◆ PROBLEM 1
Answer these questions about the Tetris passage:
(a) What two distinct aspects of Tetris does it mention?
(b) What did Hess and his team use to display the game?
(c) In that display, what did each eye see?
◆ PROBLEM 2
Write out the Tetris passage word for word, starting at "However, playing a" and ending at "the player manipulates.".
◆ PROBLEM 3
Write the next part of the Tetris passage, picking up right after its final sentence.

However, playing a video game is going to be a lot more fun for a child or teen, so it's a perfect alternative to the patch. The specific benefit of Tetris, as opposed to other video games, is that it's simple, it's repetitive, it involves using the visuospatial parts of our brain (some of the highest-order parts of our brain), but it also includes two distinct aspects — the mostly-static blocks that the player has already dropped, and the moving blocks that the player manipulates.

This last point is what Hess and his team used to put the game to work in helping those with lazy eye. Outfitting a set of goggles so that the tetris screen was projected independently for both eyes, with each eye only seeing part of the game.

"Using head-mounted video goggles, we were able to display the game dichoptically, where one eye was allowed to see only the falling objects and the other eye was allowed to see only the ground-plane objects," said Hess, according to CP.

◆ SOURCE DATA
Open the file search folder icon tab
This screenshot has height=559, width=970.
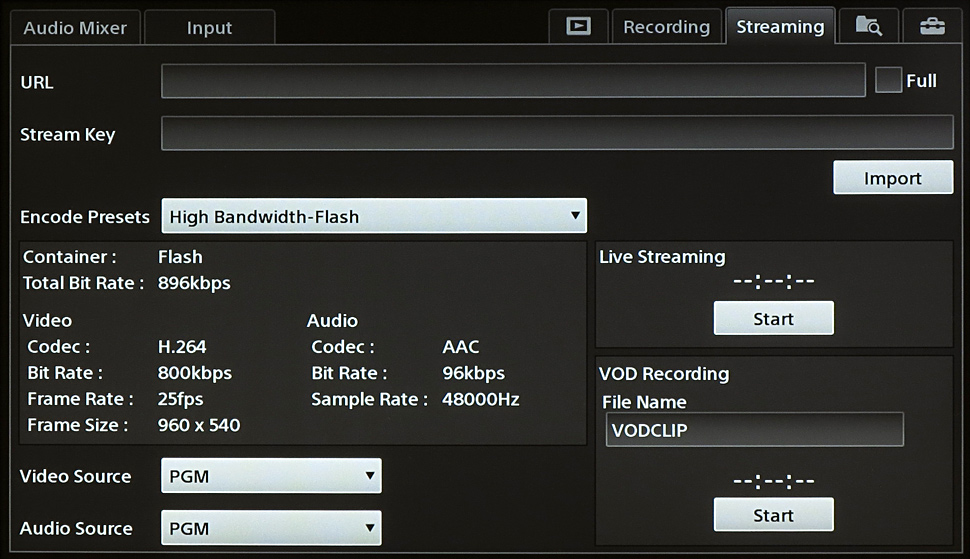868,27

◆ RESPONSE BOX 1
(a) The mostly-static blocks that the player has already dropped, and the moving blocks that the player manipulates.
(b) Head-mounted video goggles.
(c) One eye saw only the falling objects, and the other eye saw only the ground-plane objects.

◆ RESPONSE BOX 2
However, playing a video game is going to be a lot more fun for a child or teen, so it's a perfect alternative to the patch. The specific benefit of Tetris, as opposed to other video games, is that it's simple, it's repetitive, it involves using the visuospatial parts of our brain (some of the highest-order parts of our brain), but it also includes two distinct aspects — the mostly-static blocks that the player has already dropped, and the moving blocks that the player manipulates.

◆ RESPONSE BOX 3
Participants in the study were separated into two groups. One got to play the dichoptic Tetris game for an hour a day for six weeks, and the other played a regular game of Tetris for the same time, but while wearing a patch over their good eye. Those participants that played the game while patched did show some improvement in the vision of the weaker eye, but those that played the dichoptic game showed significantly more. The patched participants were then switched to the dichoptic game afterwards, and they too showed significant improvement.

"The game itself is sort of incidental in a way," Hess said in the interview. "It just provides us with a platform to administer this training that we need to do in a way that's enjoyable."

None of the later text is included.